Although this is still in development stages, it is an example of how Ford is responding to the changing learning needs of its workforce.
There also is a link to the Digital Worker SharePoint site, which offers employees an abundance of tools to help them in their day-to-day work, including “How iWork” scenarios and “How Do I Tools.”
Although not sponsored by Ford and not found on the Ford site, there are other resources outside of Ford that offer “massively open online courses.” Coursera.org allows people to take free courses from top-rated universities worldwide. These classes come with homework, lectures and group discussions.
Colleges fresh with content
Each skill team is responsible for creating its own competency framework over the next few years and corresponding learning solutions – which are expanding well beyond the classroom.
“My team creates learning experiences for Product Development and Quality that are aligned to their needs,” said Amy Garby, dean, College of Engineering. “We offer a variety of learning solutions from lunch and learns to training events, training modules for new processes, to e-learning or instructor-led courses. We even have TECH Talks (short interactive videos) and can help our customers create podcasts so that best practices and lessons learned can be shared with a broad audience.”
And this variety of training isn’t stale material either.
“We have new or updated courses coming in each week,” said Pat Dalter, manager, Global Learning Systems. “Due to changes in technology, we have been able to increase the pace at which we develop training and it is much more cost efficient.”
Each college has unique ways of promoting learning opportunities and encouraging team members to participate. The Colleges of IT and Engineering conduct a week focused on training. The College of Engineering sends out a quarterly newsletter with updates and learning features.
With an array of learning solutions, L&D is encouraging the use of blended learning.
“Blended learning is training that combines multiple delivery methods together,” said Halsey. “Just telling someone what to do once or using a PowerPoint presentation isn’t a good way to ensure information is retained in long-term memory. People only retain about 5 percent of what they hear, and that percentage decreases when we have a lot on our minds.
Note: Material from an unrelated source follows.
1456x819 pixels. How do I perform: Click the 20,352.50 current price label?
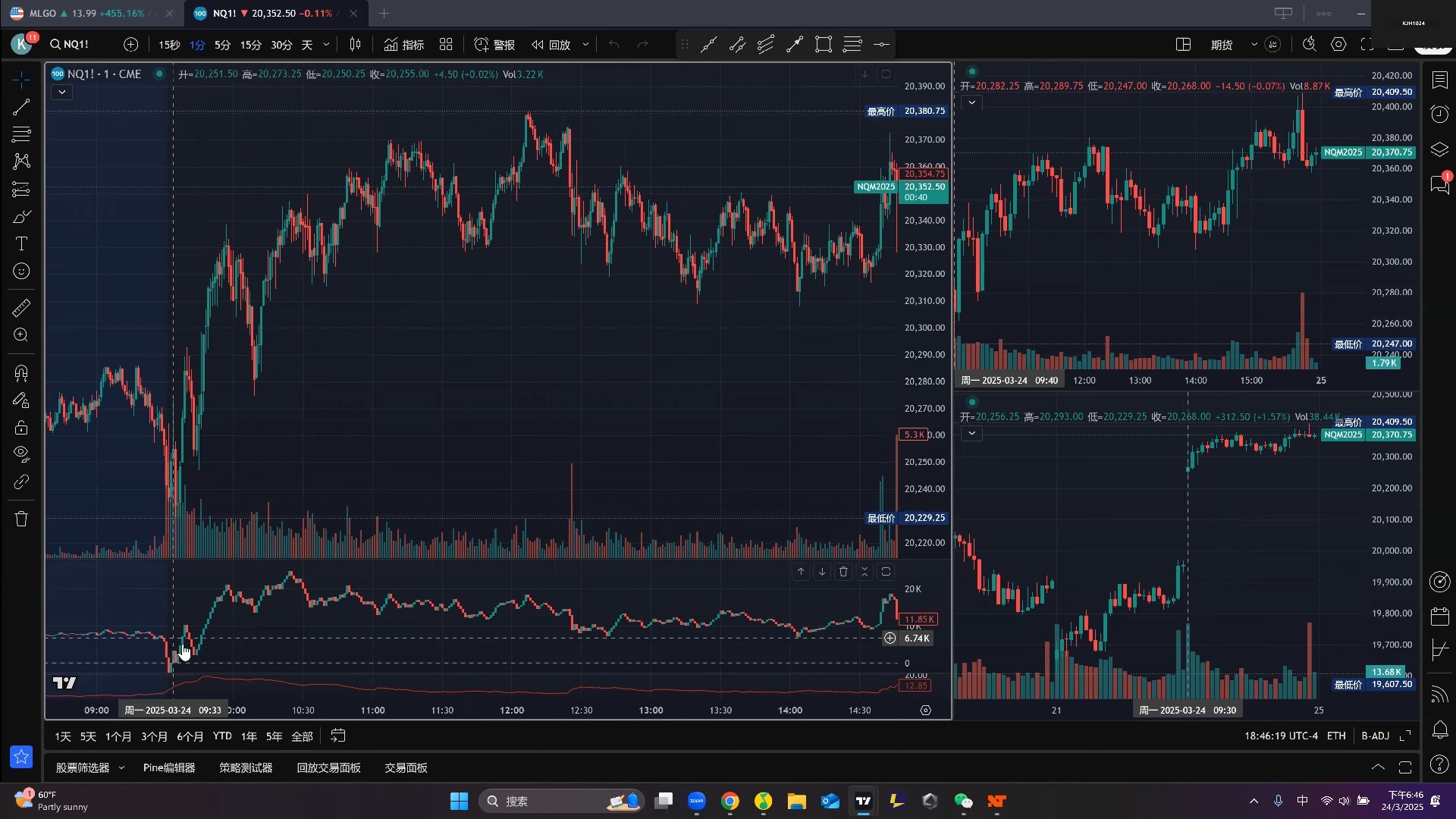point(924,187)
We all have more and more distractions competing for our attention at any given moment, so we have to change the way we think about up-skilling our employees. After a learning event, we have to reinforce information, allow employees to apply it to their work and offer opportunities to practice to ensure we master new skills and competencies. The highest retention rates come from teaching materials and from immediate use.”
To expand the ways we learn and share ideas, L&D is introducing social media solutions.
There is a Social Media Task Force that is looking at what tools can help improve employee job performance from blogs to SharePoint sites.
“It’s not a one-to-one conversation,” said Garby. “It’s many-to-many. You can reach a wider audience with the conversation. Lessons and ideas can be delivered and grow at a much faster rate.”
Social media tools can be instrumental in improving efficiencies for virtual global teams. As one team member leaves for the day in Europe, someone in China could start working on the same project, in the same environment. In addition, Fordipedia offers a chance for employees to benefit from each other’s learning across the globe.
Learning is an evolving process, and something that everyone can benefit from, even experts.
“Don Lough, dean of OGC, reminded me that even one the world’s premier golfers, Tiger Woods, takes golf lessons,” said Halsey. “Like Tiger, Ford experts need to develop their skills, fine-tune their game. Professional athletes don’t stop practicing and we’re no different in the business world. Our game is a little different, but we need to ensure we’re playing the best possible game. Sustained practice and life-long learning helps us win and go further.”